El presidente Abelardo de la Espriella anunció desde Buenaventura la reubicación inmediata de 120 jefes de estructuras delictivas hacia centros penitenciarios de máxima seguridad, con el propósito de cortar sus canales de comunicación y neutralizar la capacidad de mando que ejercen desde el interior de los penales.
Puntos clave del anuncio y de la estrategia penitenciaria
- Aislamiento de mandos criminales: El mandatario instruyó al Instituto Nacional Penitenciario y Carcelario (INPEC) a trasladar a los reclusos a pabellones de estricto control, donde se restrinja totalmente la señal de telecomunicaciones.

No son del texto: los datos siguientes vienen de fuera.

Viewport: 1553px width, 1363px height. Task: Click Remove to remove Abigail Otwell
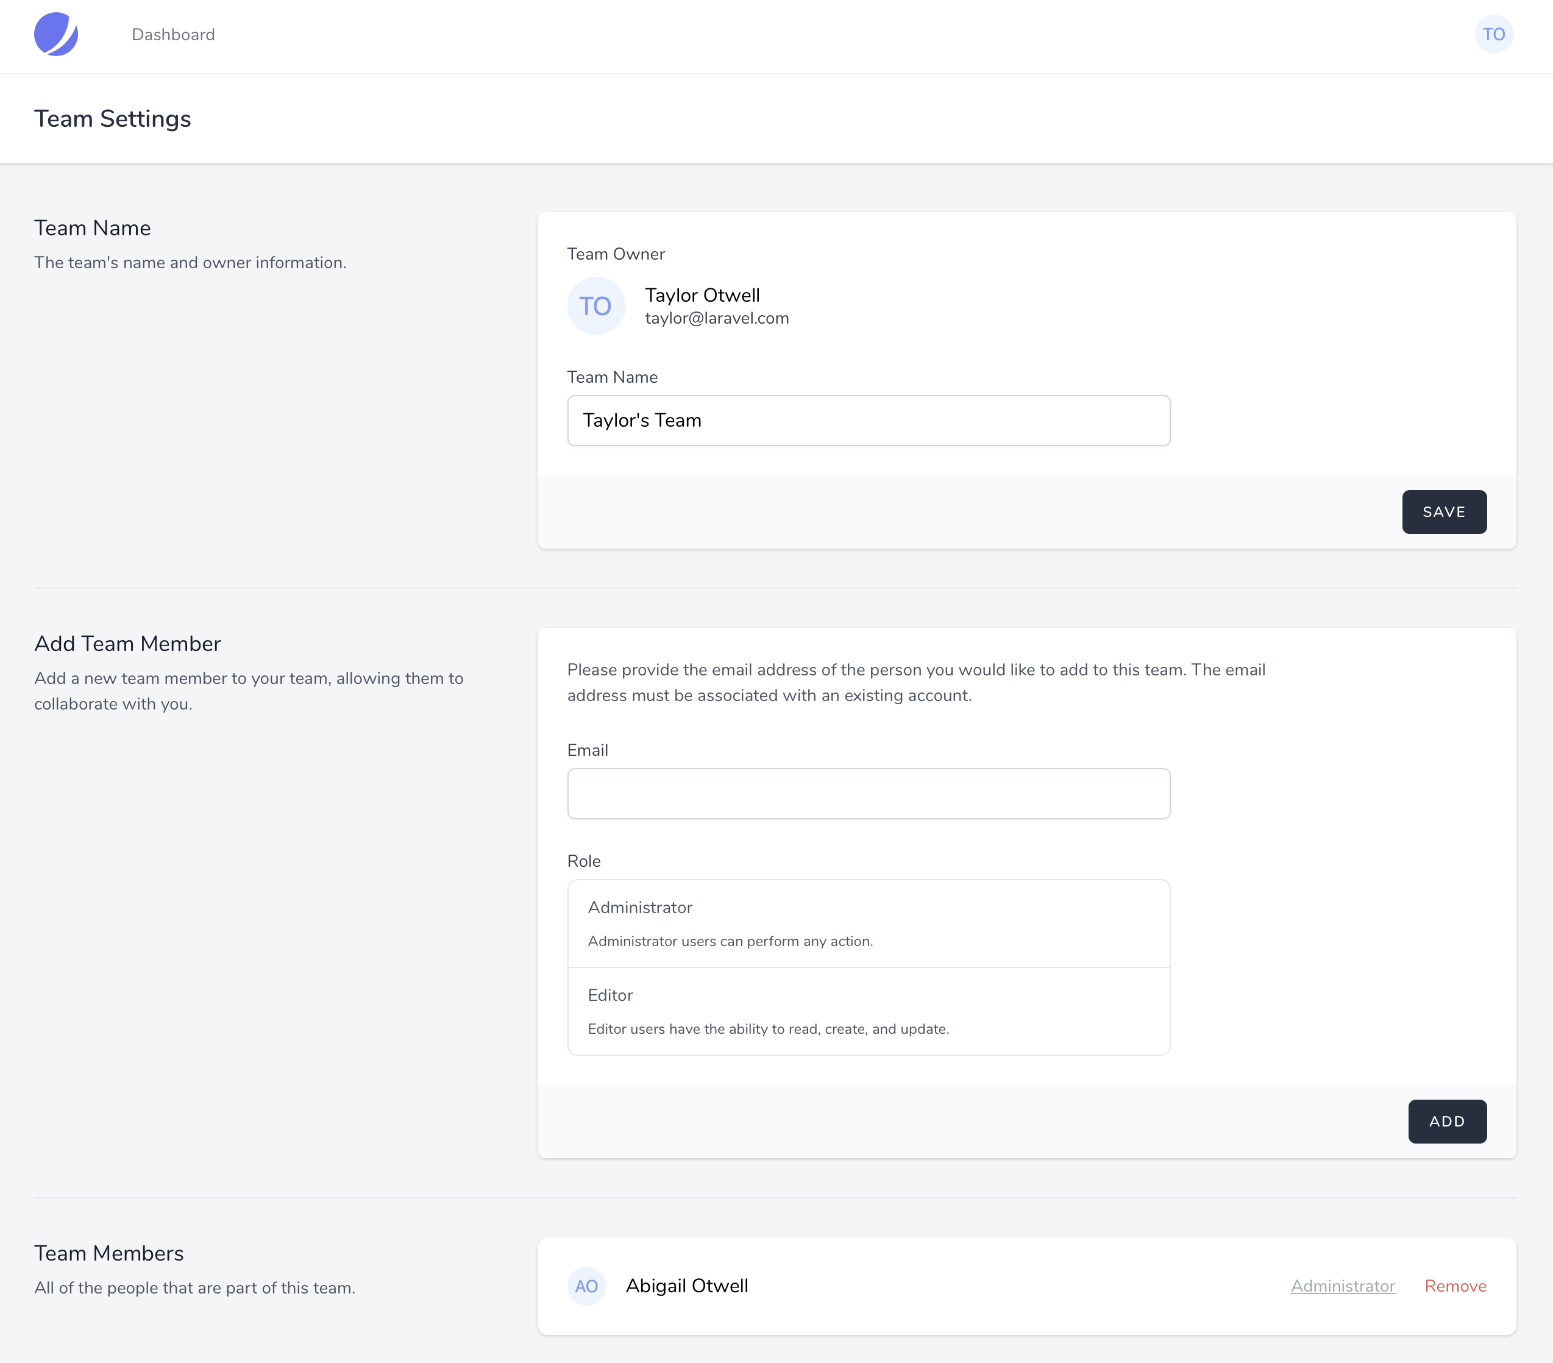pos(1454,1285)
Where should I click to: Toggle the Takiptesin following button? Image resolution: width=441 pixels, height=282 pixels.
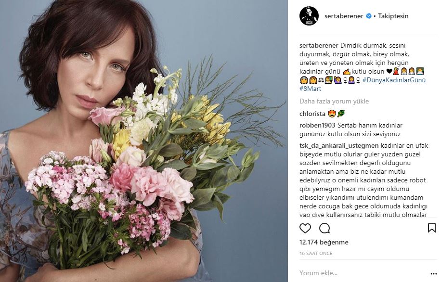click(x=393, y=16)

La medida fue comunicada tras un operativo en el que se logró la captura de un destacado líder delincuencial de la zona.
- Antecedentes de reubicación: Este operativo se suma a traslados recientes efectuados en recintos carcelarios del departamento del Quindío, orientados a desarticular las redes de mando que operan tras las rejas.
- Planeación de nuevas megacárceles: El Ejecutivo avanza en el diseño de un plan para construir 10 megacárceles de alta seguridad fuera de las áreas urbanas.
- Mesas de trabajo sectoriales: Para definir la viabilidad técnica y financiera del proyecto de infraestructura, el presidente se reunió en Barranquilla con la ministra de Transporte, Elsa Noguera; el ministro de Justicia, Iván Cancino; y empresarios del sector de la construcción como la firma Marval, evaluando el uso de asociaciones público-privadas (APP).